In September 2022, the Harris Poll, on behalf of EF Education First, conducted a survey which has important implications for the higher education space. Its results can foster greater coordination between secondary and post-secondary institutions advocating for the value of global learning. The survey was conducted for the purpose of gathering insights of parents of K-12 students on the intersection of knowledge acquisition (critical academic skills) and socio-emotional intelligence, problem solving and adaptability in preparing their students for the global workforce.
The survey results paint a promising portrait that underlines the value parents give to immersive experiences, particularly global ones, in developing students’ cultural agilities. For the higher education space, the survey invites us to consider how we might engage more closely with primary and secondary schools to seamlessly weave the value of the global dimension into the mindsets of students and parents, from the K-12 years through college.
Some key survey findings:
• Parents place importance on the acquisition of “soft skills” that their children missed during the COVID-19 pandemic which they believe are important for their child’s educational success and career preparedness.
• Four out of five parents (80%) believe problem-solving skills are critical to acquire in K-12 education to ensure future readiness (college and/or work force success
). Parents feel similarly about the acquisition of cognitive skills such as critical thinking (78%), self-leadership skills (76%), and social and emotional intelligence skills such as perseverance (75%).

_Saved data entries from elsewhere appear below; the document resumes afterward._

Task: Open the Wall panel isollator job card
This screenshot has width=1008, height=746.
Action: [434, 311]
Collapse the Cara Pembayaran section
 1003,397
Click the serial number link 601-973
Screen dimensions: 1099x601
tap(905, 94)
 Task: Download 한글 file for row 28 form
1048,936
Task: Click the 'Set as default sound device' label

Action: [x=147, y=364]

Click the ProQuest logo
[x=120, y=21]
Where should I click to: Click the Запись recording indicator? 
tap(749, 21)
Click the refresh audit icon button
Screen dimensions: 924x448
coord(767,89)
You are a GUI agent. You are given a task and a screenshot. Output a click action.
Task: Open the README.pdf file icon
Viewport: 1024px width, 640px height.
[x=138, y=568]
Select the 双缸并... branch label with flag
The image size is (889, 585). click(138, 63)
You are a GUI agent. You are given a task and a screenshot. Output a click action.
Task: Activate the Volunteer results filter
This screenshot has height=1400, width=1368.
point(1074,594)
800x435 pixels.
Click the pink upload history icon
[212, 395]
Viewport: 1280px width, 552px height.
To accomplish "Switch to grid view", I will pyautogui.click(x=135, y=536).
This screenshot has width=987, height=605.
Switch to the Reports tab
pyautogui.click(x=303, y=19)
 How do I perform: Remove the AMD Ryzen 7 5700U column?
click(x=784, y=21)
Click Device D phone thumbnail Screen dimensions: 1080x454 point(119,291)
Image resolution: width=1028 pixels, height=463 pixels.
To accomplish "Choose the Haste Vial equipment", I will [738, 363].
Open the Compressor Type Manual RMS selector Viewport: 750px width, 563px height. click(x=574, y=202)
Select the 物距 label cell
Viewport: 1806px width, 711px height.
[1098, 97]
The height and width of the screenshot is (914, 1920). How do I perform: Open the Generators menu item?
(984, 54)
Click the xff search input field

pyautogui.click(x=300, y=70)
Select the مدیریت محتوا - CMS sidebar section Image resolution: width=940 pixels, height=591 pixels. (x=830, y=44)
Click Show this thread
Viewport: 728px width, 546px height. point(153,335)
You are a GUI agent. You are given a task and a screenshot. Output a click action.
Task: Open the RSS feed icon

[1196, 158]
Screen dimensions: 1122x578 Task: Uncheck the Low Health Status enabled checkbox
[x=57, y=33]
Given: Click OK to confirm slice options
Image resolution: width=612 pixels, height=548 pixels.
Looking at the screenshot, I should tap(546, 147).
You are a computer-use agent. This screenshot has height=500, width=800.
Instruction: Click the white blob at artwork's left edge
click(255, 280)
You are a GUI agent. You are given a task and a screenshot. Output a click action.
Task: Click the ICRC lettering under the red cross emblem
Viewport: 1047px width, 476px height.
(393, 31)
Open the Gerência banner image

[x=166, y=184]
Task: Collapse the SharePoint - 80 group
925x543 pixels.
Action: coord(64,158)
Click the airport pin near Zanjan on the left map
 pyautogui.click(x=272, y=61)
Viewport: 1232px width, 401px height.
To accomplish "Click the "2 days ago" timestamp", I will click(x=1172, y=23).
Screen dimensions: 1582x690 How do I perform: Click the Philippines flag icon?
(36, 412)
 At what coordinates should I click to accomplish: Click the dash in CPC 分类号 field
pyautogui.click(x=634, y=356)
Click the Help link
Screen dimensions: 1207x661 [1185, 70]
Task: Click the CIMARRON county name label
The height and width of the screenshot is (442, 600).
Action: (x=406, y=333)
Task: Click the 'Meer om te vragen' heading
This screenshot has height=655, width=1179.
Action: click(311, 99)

•Many of the parents surveyed indicated that they would prioritize education-based travel and immersion learning opportunities over other expenses. More than 3 in 4 parents of children in grades K-12 (77%) say they would put off other expenses to pay for their children to have the opportunity to participate in an education-based travel or immersion learning opportunity.
Knowledge acquisition and free enquiry should be lifelong and, to be truly impactful, borderless. There is much to be gained by working across our educational spaces to close an intercultural competency gap that remains stubbornly profound. At the opening plenary of the Career Integrated Global Learning
Conference during Forum Education Week in Milan, in October 2022, Dr. Paula Caligiuri, Distinguished Professor of International Business at Northeastern, pointed out that employers and students alike acknowledge that there is a real need to build intercultural fluency.
As the baton is passed from K-12 to the higher education space, we should consider the value of working collaboratively with our K-12 professional colleagues to harness our combined talents and resources to seamlessly weave global learning opportunities throughout a student’s formative years, planting the seed in elementary school, nurturing it in high school and watching it blossom in college. These experiences instill in students the kinds of skills – cultural awareness, adaptability, resilience, perseverance, empathy, tolerance, creativity, initiative, and teamwork – that employers are looking for in their employees. Although commonly referred to as soft skills, they are, in fact, increasingly core to preparing students to successfully access and negotiate decisions across cultures, as they seek to undertake lives of purpose beyond their college years.